TABLE OF CONTENTS

PRINT April 1994

ACT OUT, TURN ON

ACCORDING TO DONALD Kuspit’s owner’s manual to acting out in the arts, it’s possible to control the on/off switch to acting out’s motor or mechanism, the “splitting” Freud first tested in his essay on fetishism. Splitting psychs out loss or separation through split-level transmissions (now you see it and now you don’t) that “oscillate” (this is how Freud put it) “between neurosis and psychosis.” This splitting image of how, then, the trauma of loss “goes” (what’s absent is both identified and not seen) is what’s along for the drive in acting out, which since World War II has been the overriding label that gets stuck on this mobilization of or access to the shifting border zone between neurosis and psychosis. Acting out splits the trauma scene, divides and conquers, at least for the time being, the immediate evacuation effects of the first strike of loss, and thus skips the downbeat of psychotic shutdown. By keeping the split open, acting out gets around the fixed-front war on repression and its consequence in psychotic cases: the withdrawal of all libido from the outside world (which is thus destroyed) back into the ego, which overloads, short-circuits, disconnects. Acting out’s bypass operation around repression puts it up there with sublimation on a direct line to that different way some still call art. Acting out, however, goes where no sublimation has gone before, into the borderline zone between neurosis and psychosis.

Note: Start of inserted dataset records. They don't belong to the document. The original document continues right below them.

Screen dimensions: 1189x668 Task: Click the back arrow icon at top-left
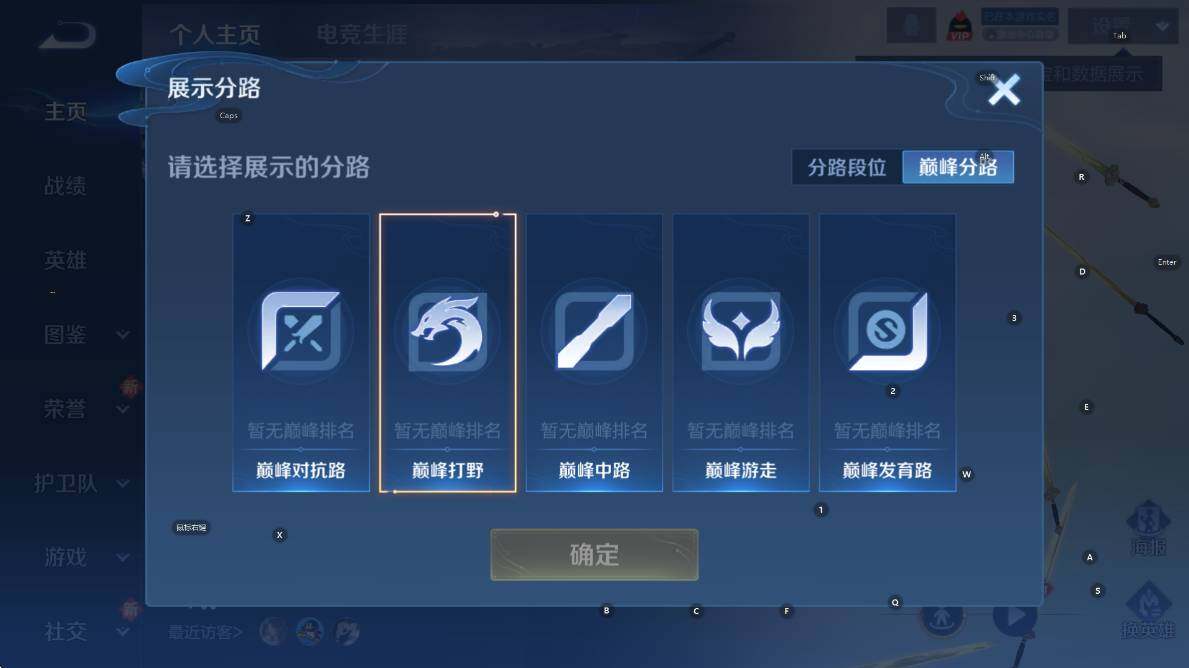click(67, 35)

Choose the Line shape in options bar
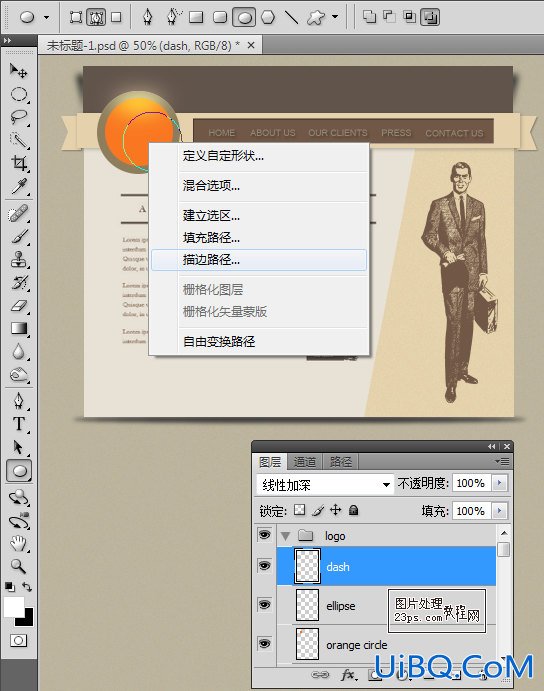pos(291,18)

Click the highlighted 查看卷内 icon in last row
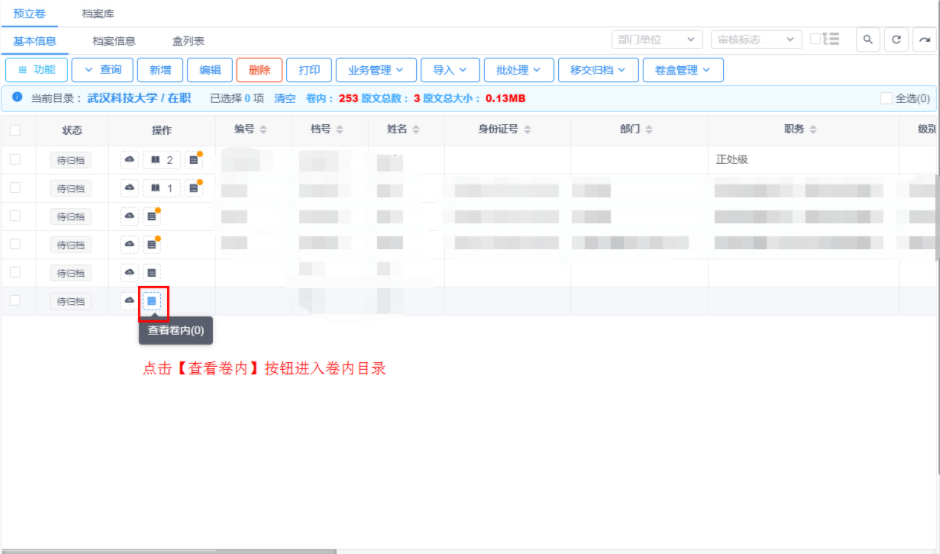click(152, 301)

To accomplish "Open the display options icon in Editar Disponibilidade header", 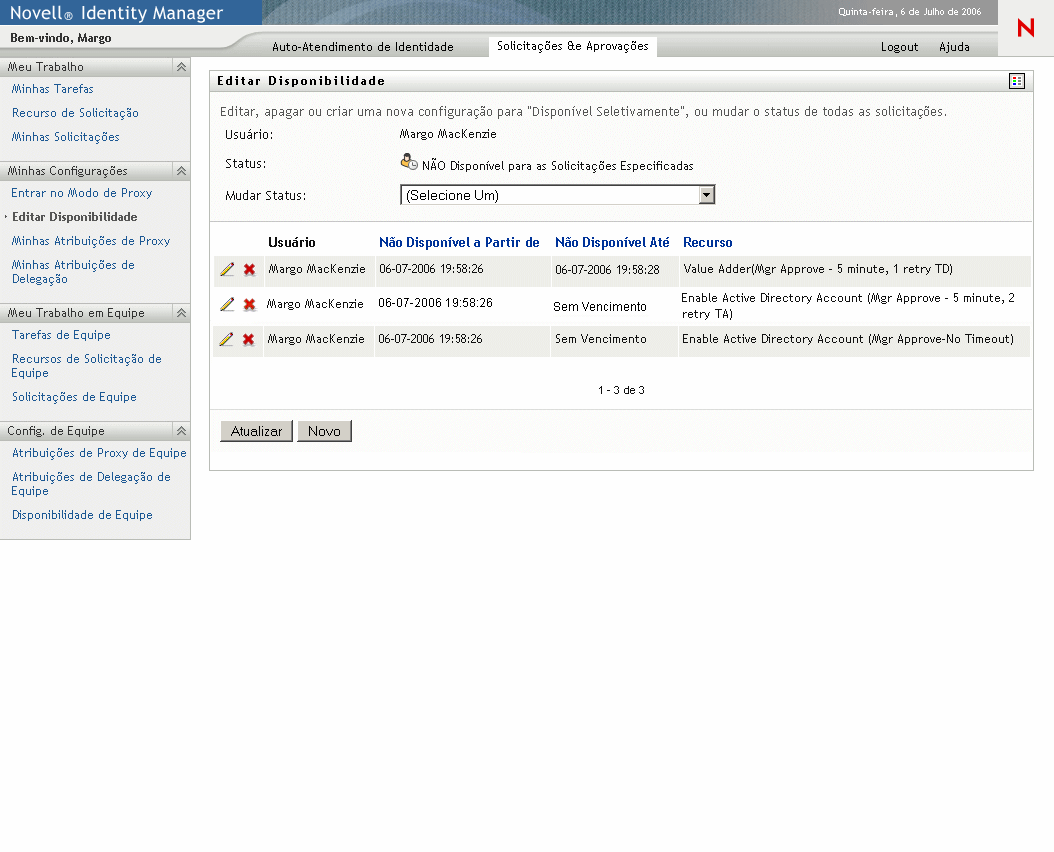I will (1017, 81).
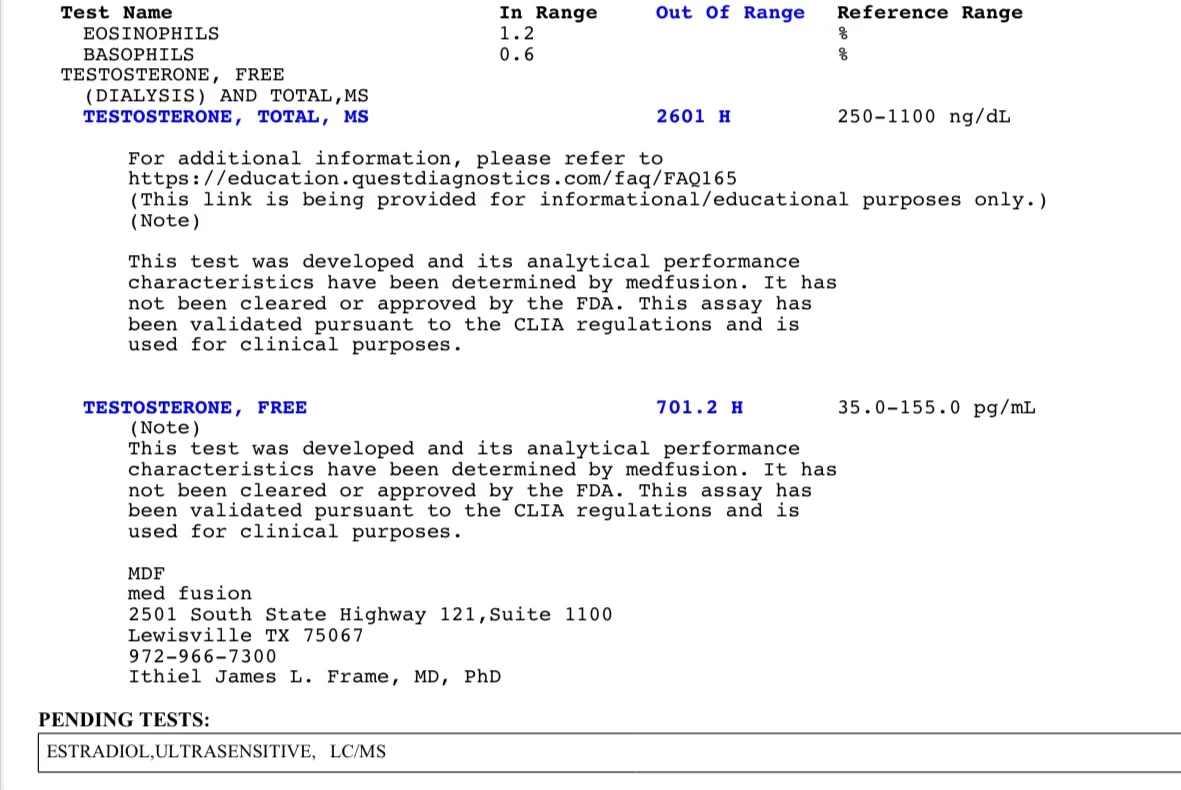The image size is (1181, 790).
Task: Select the TESTOSTERONE, FREE heading
Action: [x=195, y=407]
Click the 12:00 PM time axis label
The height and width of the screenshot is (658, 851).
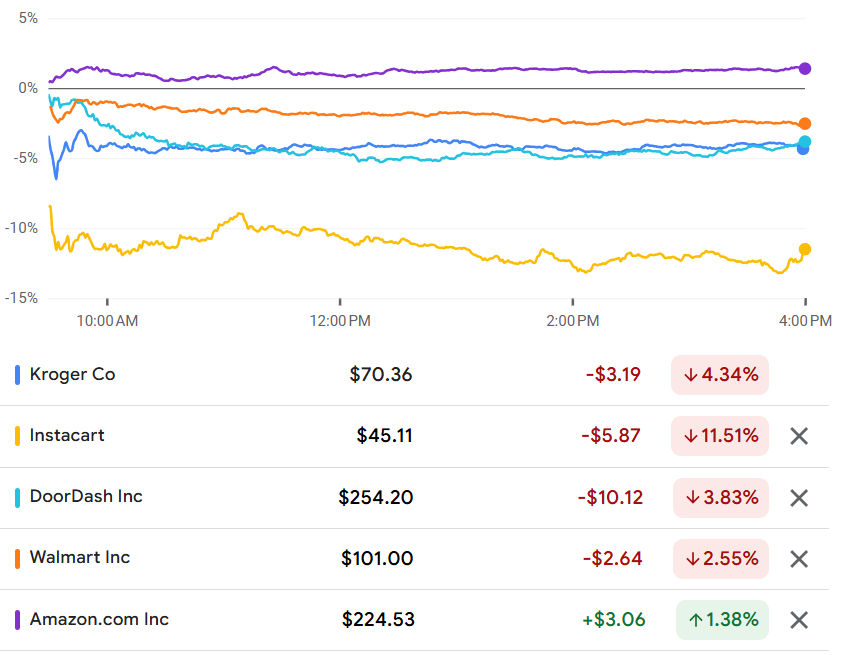(x=340, y=321)

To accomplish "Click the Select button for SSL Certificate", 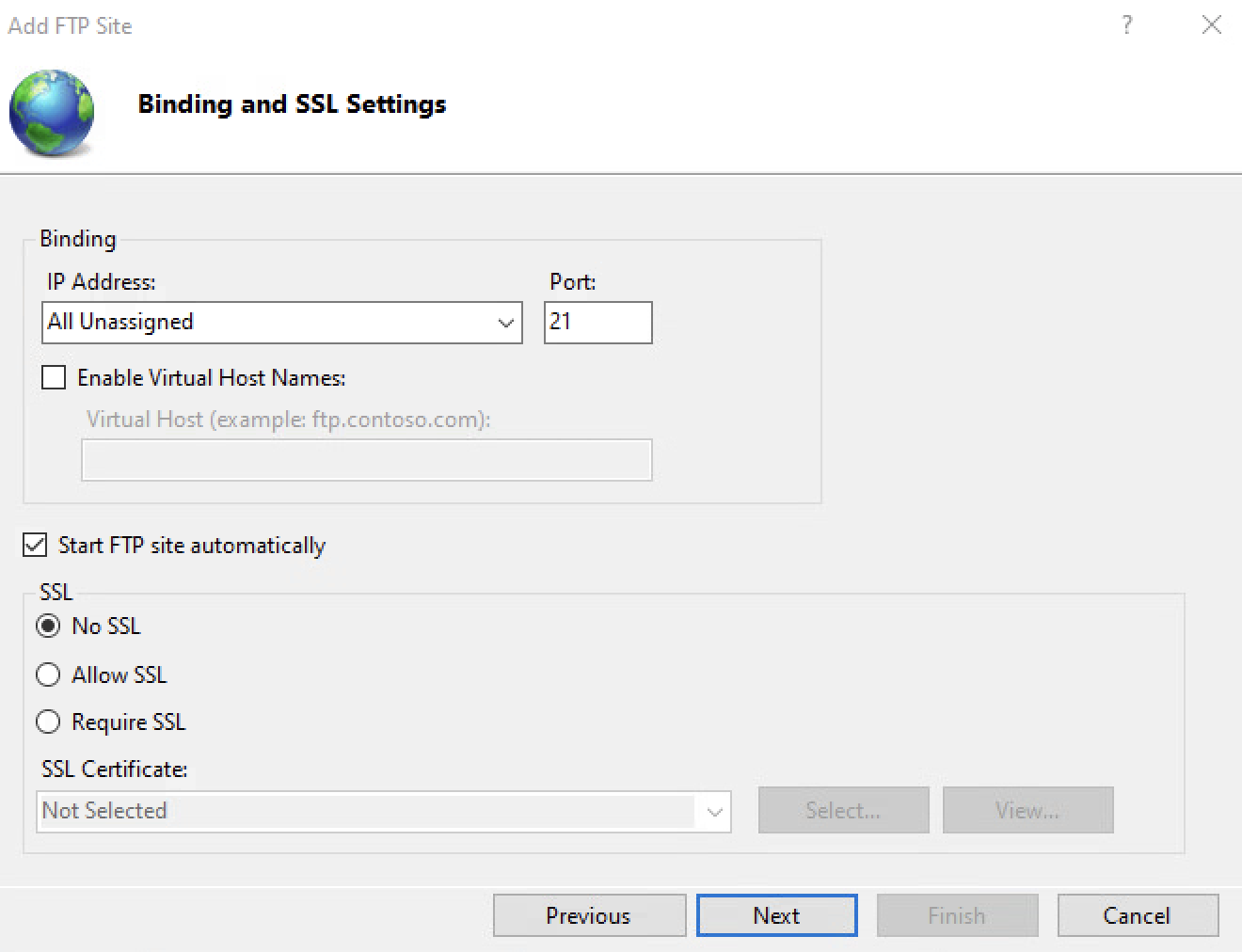I will (x=842, y=810).
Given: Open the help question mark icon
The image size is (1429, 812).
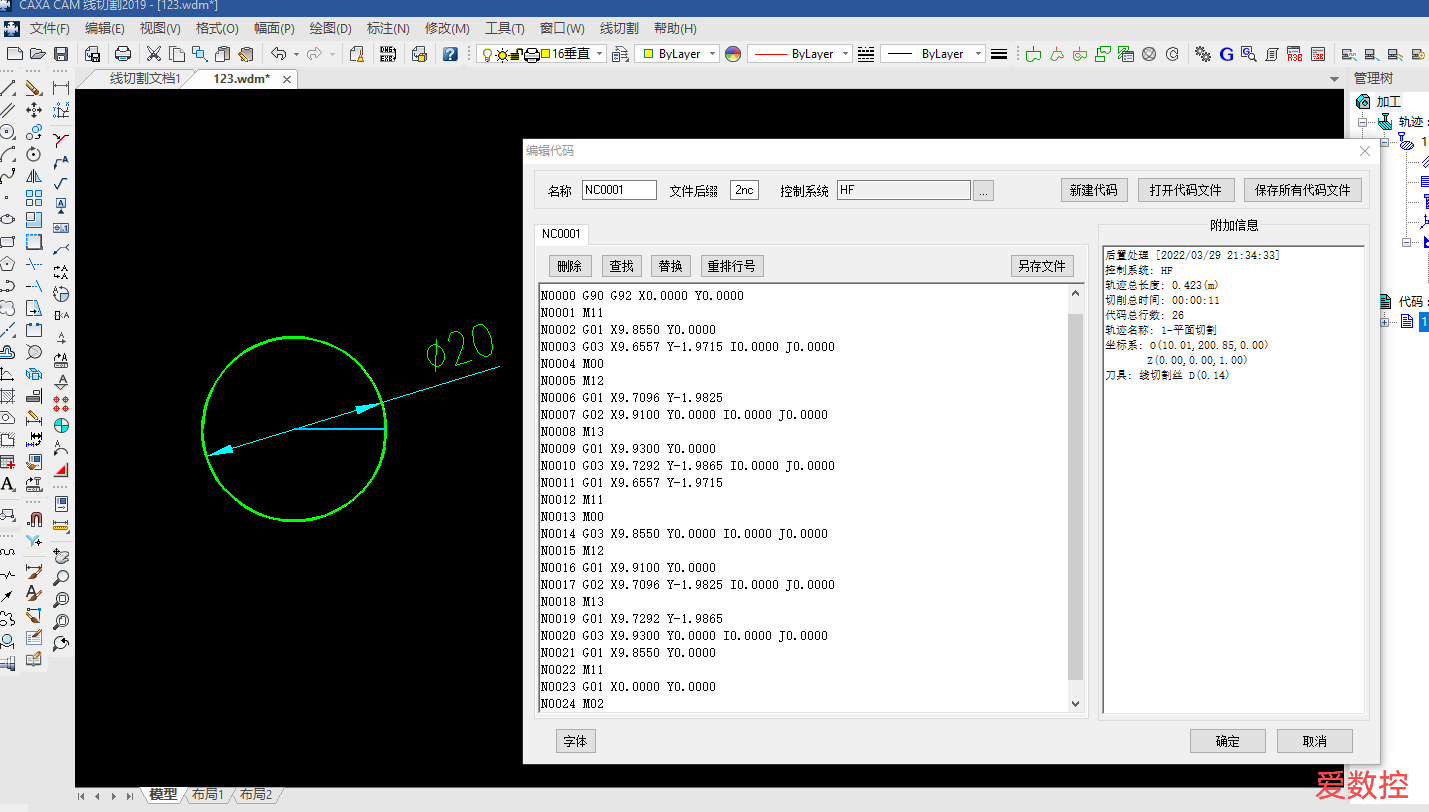Looking at the screenshot, I should pyautogui.click(x=450, y=54).
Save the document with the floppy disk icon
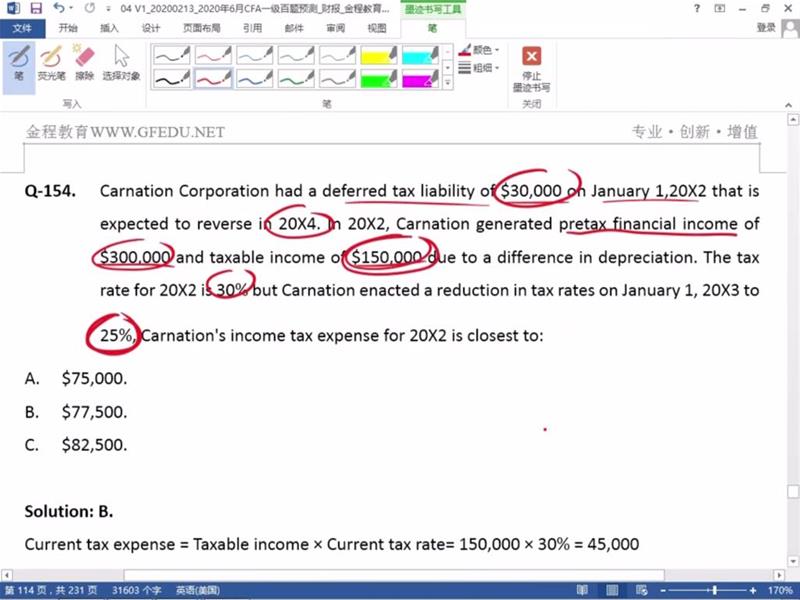 [35, 8]
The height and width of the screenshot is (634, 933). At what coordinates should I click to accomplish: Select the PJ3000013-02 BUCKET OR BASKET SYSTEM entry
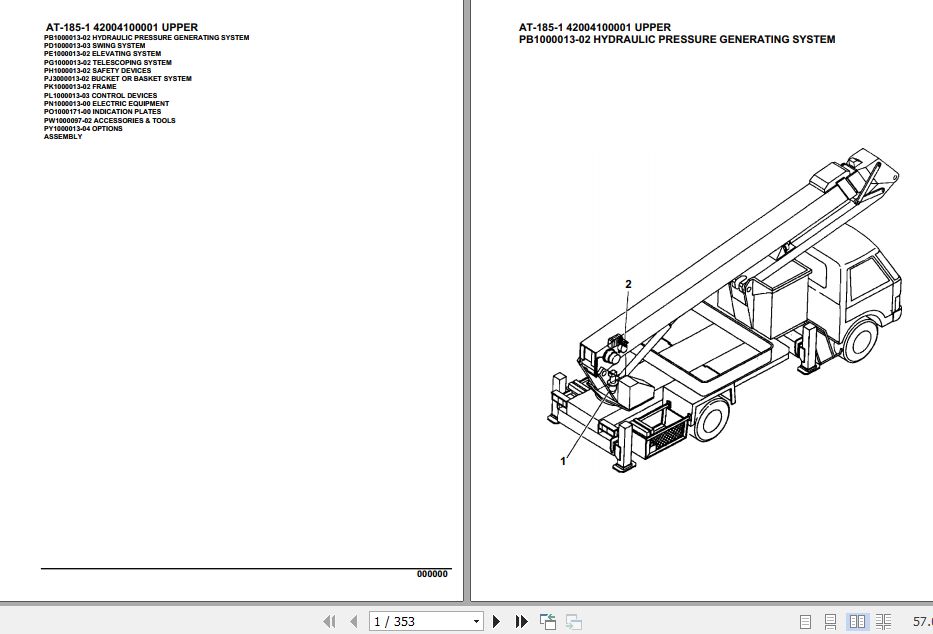pyautogui.click(x=117, y=78)
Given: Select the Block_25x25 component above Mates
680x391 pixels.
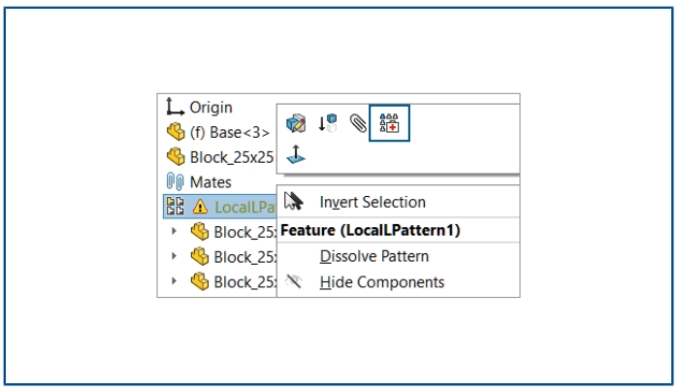Looking at the screenshot, I should tap(232, 157).
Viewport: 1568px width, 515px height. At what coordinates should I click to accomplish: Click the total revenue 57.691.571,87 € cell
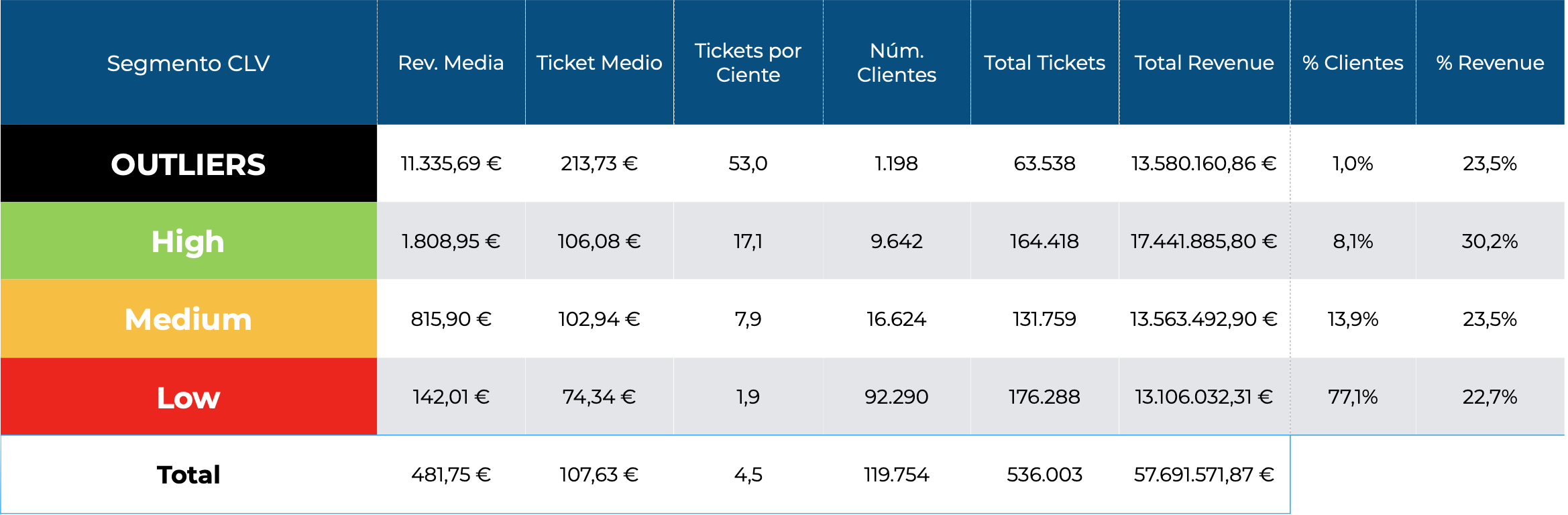pyautogui.click(x=1204, y=475)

The study of “object relations” (both a focus in psychoanalytic theory and a specific school of analysis) is where splitting and acting out were assigned the terms of their transferential cure: the acting-out patient, who has a low threshold of tolerance for ambivalence, sets his relations in the concrete by splitting and bouncing apart his “objects” into “good” and “bad.” In the everyday life of the child we can observe little one, once the tantrum subsides, announce that the bad child is gone now and the good one is back. Acting out rides out this split in every moment of reception, including that of the concept’s own itinerary or history (acting out always catches on). Only around World War II did the study of object relations employ the term acting out in a sense compatible with, for example, Kuspit’s art appreciation of delinquency and deviance. But this World War II application was never in sync with Freud’s use of the term “acting out” (Agieren), which he referred exclusively to the analytic setting where repetition and remembering must face off in the transference. That’s why, in 1967, Anna Freud convened the international psychoanalytic conference around the topic of acting out, calling for clarification of a concept that by then “covered” its distance from her father’s use of the term. The all-out attempt at the 1967 conference to address or redress the “diffuse expansionism” of the term, as the disconnection between Freud’s sense of acting out as local to the transference and those applied psychosocial meanings that are still with us, had never left the transference contest between remembering and acting out or repetition, a contest that pervades the concept’s history.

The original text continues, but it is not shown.